Work order: When every entry has been read, print each one back exactly.

──────── Exercise inputs ────────

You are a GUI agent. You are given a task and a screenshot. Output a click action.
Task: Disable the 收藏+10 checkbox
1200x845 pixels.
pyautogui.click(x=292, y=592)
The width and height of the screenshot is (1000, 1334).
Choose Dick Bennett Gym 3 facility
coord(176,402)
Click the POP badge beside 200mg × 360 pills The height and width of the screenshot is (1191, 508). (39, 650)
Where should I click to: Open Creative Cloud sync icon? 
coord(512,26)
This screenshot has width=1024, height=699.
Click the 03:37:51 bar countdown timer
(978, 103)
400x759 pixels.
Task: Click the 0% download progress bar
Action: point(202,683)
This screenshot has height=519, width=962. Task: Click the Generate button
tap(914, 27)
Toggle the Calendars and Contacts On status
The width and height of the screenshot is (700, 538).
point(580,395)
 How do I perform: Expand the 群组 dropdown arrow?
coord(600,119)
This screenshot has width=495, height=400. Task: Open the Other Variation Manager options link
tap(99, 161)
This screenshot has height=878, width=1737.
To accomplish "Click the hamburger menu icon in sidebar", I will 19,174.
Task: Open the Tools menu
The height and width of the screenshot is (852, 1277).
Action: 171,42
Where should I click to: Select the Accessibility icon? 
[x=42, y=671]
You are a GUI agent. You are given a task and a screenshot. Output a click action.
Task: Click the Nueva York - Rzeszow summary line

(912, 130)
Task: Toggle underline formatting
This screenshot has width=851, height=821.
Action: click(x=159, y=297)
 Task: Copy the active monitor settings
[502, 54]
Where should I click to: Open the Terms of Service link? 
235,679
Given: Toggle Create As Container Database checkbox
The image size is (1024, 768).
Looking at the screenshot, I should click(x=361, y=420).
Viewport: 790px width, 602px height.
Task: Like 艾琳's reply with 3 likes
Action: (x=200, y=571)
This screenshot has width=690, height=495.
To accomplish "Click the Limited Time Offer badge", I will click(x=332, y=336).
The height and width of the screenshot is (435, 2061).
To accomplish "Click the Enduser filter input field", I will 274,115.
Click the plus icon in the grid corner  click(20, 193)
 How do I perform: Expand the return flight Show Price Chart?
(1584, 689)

────────

Result:
You are a GUI agent. You are given a task and a screenshot. Output a click action.
Task: Disable the 收藏+10 checkbox
1200x845 pixels.
pyautogui.click(x=292, y=592)
The width and height of the screenshot is (1000, 1334).
Choose Dick Bennett Gym 3 facility
coord(176,402)
Click the POP badge beside 200mg × 360 pills The height and width of the screenshot is (1191, 508). (39, 650)
Where should I click to: Open Creative Cloud sync icon? 
coord(512,26)
This screenshot has width=1024, height=699.
Click the 03:37:51 bar countdown timer
(978, 103)
400x759 pixels.
Task: Click the 0% download progress bar
Action: point(202,683)
This screenshot has height=519, width=962. Task: Click the Generate button
tap(914, 27)
Toggle the Calendars and Contacts On status
The width and height of the screenshot is (700, 538).
point(580,395)
 How do I perform: Expand the 群组 dropdown arrow?
coord(600,119)
This screenshot has width=495, height=400. Task: Open the Other Variation Manager options link
tap(99, 161)
This screenshot has height=878, width=1737.
To accomplish "Click the hamburger menu icon in sidebar", I will 19,174.
Task: Open the Tools menu
The height and width of the screenshot is (852, 1277).
Action: 171,42
Where should I click to: Select the Accessibility icon? 
[x=42, y=671]
You are a GUI agent. You are given a task and a screenshot. Output a click action.
Task: Click the Nueva York - Rzeszow summary line

(912, 130)
Task: Toggle underline formatting
This screenshot has width=851, height=821.
Action: click(x=159, y=297)
 Task: Copy the active monitor settings
[502, 54]
Where should I click to: Open the Terms of Service link? 
235,679
Given: Toggle Create As Container Database checkbox
The image size is (1024, 768).
Looking at the screenshot, I should click(x=361, y=420).
Viewport: 790px width, 602px height.
Task: Like 艾琳's reply with 3 likes
Action: (x=200, y=571)
This screenshot has width=690, height=495.
To accomplish "Click the Limited Time Offer badge", I will click(x=332, y=336).
The height and width of the screenshot is (435, 2061).
To accomplish "Click the Enduser filter input field", I will 274,115.
Click the plus icon in the grid corner  click(20, 193)
 How do I perform: Expand the return flight Show Price Chart?
(1584, 689)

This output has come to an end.